• [EXERCISE]: Give back all of the records, exactly and completely.

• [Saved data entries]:
=== Begin Enclosure ===
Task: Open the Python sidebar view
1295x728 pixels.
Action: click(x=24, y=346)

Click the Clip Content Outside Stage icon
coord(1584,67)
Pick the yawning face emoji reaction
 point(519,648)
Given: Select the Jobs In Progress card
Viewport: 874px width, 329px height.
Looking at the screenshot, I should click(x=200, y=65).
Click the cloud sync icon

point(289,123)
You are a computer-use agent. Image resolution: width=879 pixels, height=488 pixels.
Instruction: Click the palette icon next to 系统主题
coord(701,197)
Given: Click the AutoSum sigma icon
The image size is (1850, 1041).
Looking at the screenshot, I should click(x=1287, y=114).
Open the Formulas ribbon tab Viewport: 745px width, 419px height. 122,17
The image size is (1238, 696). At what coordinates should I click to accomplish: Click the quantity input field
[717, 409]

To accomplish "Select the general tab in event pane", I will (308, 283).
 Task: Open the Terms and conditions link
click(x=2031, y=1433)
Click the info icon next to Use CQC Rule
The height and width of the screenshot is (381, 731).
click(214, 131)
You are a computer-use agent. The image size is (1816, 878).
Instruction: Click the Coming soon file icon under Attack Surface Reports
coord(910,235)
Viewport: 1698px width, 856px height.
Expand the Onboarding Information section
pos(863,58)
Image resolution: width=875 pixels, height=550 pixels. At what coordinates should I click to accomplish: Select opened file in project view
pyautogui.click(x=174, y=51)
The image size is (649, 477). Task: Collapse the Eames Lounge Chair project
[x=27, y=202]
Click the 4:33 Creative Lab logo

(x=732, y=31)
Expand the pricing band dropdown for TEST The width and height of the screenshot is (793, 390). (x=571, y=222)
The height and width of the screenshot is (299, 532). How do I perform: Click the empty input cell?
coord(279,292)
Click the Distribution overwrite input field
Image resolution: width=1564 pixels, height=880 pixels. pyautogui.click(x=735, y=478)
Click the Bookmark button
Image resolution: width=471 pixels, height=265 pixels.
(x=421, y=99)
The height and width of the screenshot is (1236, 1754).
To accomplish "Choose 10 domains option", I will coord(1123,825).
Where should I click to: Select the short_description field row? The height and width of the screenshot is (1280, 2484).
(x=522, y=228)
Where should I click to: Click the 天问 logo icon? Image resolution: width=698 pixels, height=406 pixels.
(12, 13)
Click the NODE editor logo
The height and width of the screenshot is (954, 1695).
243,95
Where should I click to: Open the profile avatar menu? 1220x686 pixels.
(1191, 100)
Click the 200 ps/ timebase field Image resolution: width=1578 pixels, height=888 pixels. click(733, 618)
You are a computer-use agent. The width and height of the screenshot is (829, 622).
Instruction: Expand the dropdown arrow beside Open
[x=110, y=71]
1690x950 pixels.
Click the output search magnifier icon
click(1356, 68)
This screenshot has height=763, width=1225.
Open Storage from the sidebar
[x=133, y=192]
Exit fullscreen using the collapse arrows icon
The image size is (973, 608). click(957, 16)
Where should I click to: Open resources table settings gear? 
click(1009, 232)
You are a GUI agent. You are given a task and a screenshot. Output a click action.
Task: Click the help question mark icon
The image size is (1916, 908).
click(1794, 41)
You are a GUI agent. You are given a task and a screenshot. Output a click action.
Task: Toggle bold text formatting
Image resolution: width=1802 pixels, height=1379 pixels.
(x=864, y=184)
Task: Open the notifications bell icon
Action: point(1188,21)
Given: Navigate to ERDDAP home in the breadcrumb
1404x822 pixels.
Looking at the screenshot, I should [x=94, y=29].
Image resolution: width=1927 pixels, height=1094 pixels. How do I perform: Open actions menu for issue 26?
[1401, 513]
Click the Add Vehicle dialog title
=== End Enclosure ===
• [YOUR SOLUTION]:
Task: Open the Python sidebar view
1295x728 pixels.
Action: click(x=24, y=346)

Click the Clip Content Outside Stage icon
coord(1584,67)
Pick the yawning face emoji reaction
 point(519,648)
Given: Select the Jobs In Progress card
Viewport: 874px width, 329px height.
Looking at the screenshot, I should click(x=200, y=65).
Click the cloud sync icon

point(289,123)
You are a computer-use agent. Image resolution: width=879 pixels, height=488 pixels.
Instruction: Click the palette icon next to 系统主题
coord(701,197)
Given: Click the AutoSum sigma icon
The image size is (1850, 1041).
Looking at the screenshot, I should click(x=1287, y=114).
Open the Formulas ribbon tab Viewport: 745px width, 419px height. 122,17
The image size is (1238, 696). At what coordinates should I click to accomplish: Click the quantity input field
[717, 409]

To accomplish "Select the general tab in event pane", I will (308, 283).
 Task: Open the Terms and conditions link
click(x=2031, y=1433)
Click the info icon next to Use CQC Rule
The height and width of the screenshot is (381, 731).
click(214, 131)
You are a computer-use agent. The image size is (1816, 878).
Instruction: Click the Coming soon file icon under Attack Surface Reports
coord(910,235)
Viewport: 1698px width, 856px height.
Expand the Onboarding Information section
pos(863,58)
Image resolution: width=875 pixels, height=550 pixels. At what coordinates should I click to accomplish: Select opened file in project view
pyautogui.click(x=174, y=51)
The image size is (649, 477). Task: Collapse the Eames Lounge Chair project
[x=27, y=202]
Click the 4:33 Creative Lab logo

(x=732, y=31)
Expand the pricing band dropdown for TEST The width and height of the screenshot is (793, 390). (x=571, y=222)
The height and width of the screenshot is (299, 532). How do I perform: Click the empty input cell?
coord(279,292)
Click the Distribution overwrite input field
Image resolution: width=1564 pixels, height=880 pixels. pyautogui.click(x=735, y=478)
Click the Bookmark button
Image resolution: width=471 pixels, height=265 pixels.
(x=421, y=99)
The height and width of the screenshot is (1236, 1754).
To accomplish "Choose 10 domains option", I will coord(1123,825).
Where should I click to: Select the short_description field row? The height and width of the screenshot is (1280, 2484).
(x=522, y=228)
Where should I click to: Click the 天问 logo icon? Image resolution: width=698 pixels, height=406 pixels.
(12, 13)
Click the NODE editor logo
The height and width of the screenshot is (954, 1695).
243,95
Where should I click to: Open the profile avatar menu? 1220x686 pixels.
(1191, 100)
Click the 200 ps/ timebase field Image resolution: width=1578 pixels, height=888 pixels. click(733, 618)
You are a computer-use agent. The width and height of the screenshot is (829, 622).
Instruction: Expand the dropdown arrow beside Open
[x=110, y=71]
1690x950 pixels.
Click the output search magnifier icon
click(1356, 68)
This screenshot has height=763, width=1225.
Open Storage from the sidebar
[x=133, y=192]
Exit fullscreen using the collapse arrows icon
The image size is (973, 608). click(957, 16)
Where should I click to: Open resources table settings gear? 
click(1009, 232)
You are a GUI agent. You are given a task and a screenshot. Output a click action.
Task: Click the help question mark icon
The image size is (1916, 908).
click(1794, 41)
You are a GUI agent. You are given a task and a screenshot. Output a click action.
Task: Toggle bold text formatting
Image resolution: width=1802 pixels, height=1379 pixels.
(x=864, y=184)
Task: Open the notifications bell icon
Action: point(1188,21)
Given: Navigate to ERDDAP home in the breadcrumb
1404x822 pixels.
Looking at the screenshot, I should [x=94, y=29].
Image resolution: width=1927 pixels, height=1094 pixels. How do I perform: Open actions menu for issue 26?
[1401, 513]
Click the Add Vehicle dialog title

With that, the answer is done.